═══ TEXT ═══

Amplitude Problem's Crime of Curiosity (2019) features well-known American hacker Loyd Blankenship, also known as The Mentor, reading his essay The Hacker Manifesto (originally titled The Conscience of a Hacker) which serves as a guideline and moral code of hackers around the world. Crime of Curiosity is also featured as the official soundtrack to the demoscene history book THE CRACKERS: The Art of Cracking from 1984–1994.

Amplitude Problem produced the album Blue Bots Dots which released in 2015 and garnered favorable reviews. In 2017, he followed-up with the nu jazz album The Frequency Modulators Orchestra, Vol. 1 which critics have described as "an artificial world of high-tech joy, pop music for Donkey Kong to jam to." Tracks from the album aired on FM jazz radio stations across the United States.

═══

=== ASSIGNMENT A ===
According to the text about Amplitude Problem, what was the original title of The Hacker Manifesto?
=== ASSIGNMENT B ===
Duplicate the part of the Amplitude Problem text starting with "Amplitude Problem's Crime" and going on through "the United States.".

═══ RECORD EXCERPTS ═══

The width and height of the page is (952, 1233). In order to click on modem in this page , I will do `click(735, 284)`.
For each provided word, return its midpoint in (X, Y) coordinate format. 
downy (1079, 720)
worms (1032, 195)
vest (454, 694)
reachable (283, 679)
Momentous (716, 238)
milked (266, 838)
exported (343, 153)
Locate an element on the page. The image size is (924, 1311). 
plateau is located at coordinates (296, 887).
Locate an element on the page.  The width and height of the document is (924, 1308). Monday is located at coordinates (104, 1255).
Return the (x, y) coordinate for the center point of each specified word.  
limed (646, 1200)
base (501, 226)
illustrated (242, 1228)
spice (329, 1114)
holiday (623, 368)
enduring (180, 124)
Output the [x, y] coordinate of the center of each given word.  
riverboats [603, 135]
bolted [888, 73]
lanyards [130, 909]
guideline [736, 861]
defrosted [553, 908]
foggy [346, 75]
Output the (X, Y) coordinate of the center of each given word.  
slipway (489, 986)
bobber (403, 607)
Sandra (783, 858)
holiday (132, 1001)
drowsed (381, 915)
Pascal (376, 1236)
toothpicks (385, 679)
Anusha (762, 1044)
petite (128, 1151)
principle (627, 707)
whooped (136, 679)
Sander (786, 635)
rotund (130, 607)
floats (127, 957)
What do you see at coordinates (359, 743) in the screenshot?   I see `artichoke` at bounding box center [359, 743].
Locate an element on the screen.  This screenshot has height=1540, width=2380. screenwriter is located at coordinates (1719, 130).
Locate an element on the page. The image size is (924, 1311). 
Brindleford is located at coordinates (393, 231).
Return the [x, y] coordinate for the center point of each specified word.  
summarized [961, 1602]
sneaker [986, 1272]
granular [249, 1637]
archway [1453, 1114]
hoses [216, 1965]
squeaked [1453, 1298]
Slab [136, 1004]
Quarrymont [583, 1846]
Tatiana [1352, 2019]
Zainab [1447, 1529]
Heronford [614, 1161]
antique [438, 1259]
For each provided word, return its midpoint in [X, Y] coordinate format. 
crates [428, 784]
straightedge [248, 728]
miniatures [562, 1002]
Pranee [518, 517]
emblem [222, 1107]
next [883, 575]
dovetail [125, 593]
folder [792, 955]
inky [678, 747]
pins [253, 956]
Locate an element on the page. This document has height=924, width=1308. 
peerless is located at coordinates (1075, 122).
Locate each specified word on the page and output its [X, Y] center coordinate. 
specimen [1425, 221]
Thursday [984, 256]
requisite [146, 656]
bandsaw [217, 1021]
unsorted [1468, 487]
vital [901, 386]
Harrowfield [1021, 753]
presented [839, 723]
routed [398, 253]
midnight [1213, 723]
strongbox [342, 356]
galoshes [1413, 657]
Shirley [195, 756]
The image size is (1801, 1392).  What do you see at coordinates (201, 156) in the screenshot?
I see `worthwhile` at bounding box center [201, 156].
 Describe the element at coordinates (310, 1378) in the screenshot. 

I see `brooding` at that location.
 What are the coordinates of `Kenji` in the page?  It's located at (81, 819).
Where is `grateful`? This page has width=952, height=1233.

═══

=== ANSWER BOX A ===
The Conscience of a Hacker

=== ANSWER BOX B ===
Amplitude Problem's Crime of Curiosity (2019) features well-known American hacker Loyd Blankenship, also known as The Mentor, reading his essay The Hacker Manifesto (originally titled The Conscience of a Hacker) which serves as a guideline and moral code of hackers around the world. Crime of Curiosity is also featured as the official soundtrack to the demoscene history book THE CRACKERS: The Art of Cracking from 1984–1994.

Amplitude Problem produced the album Blue Bots Dots which released in 2015 and garnered favorable reviews. In 2017, he followed-up with the nu jazz album The Frequency Modulators Orchestra, Vol. 1 which critics have described as "an artificial world of high-tech joy, pop music for Donkey Kong to jam to." Tracks from the album aired on FM jazz radio stations across the United States.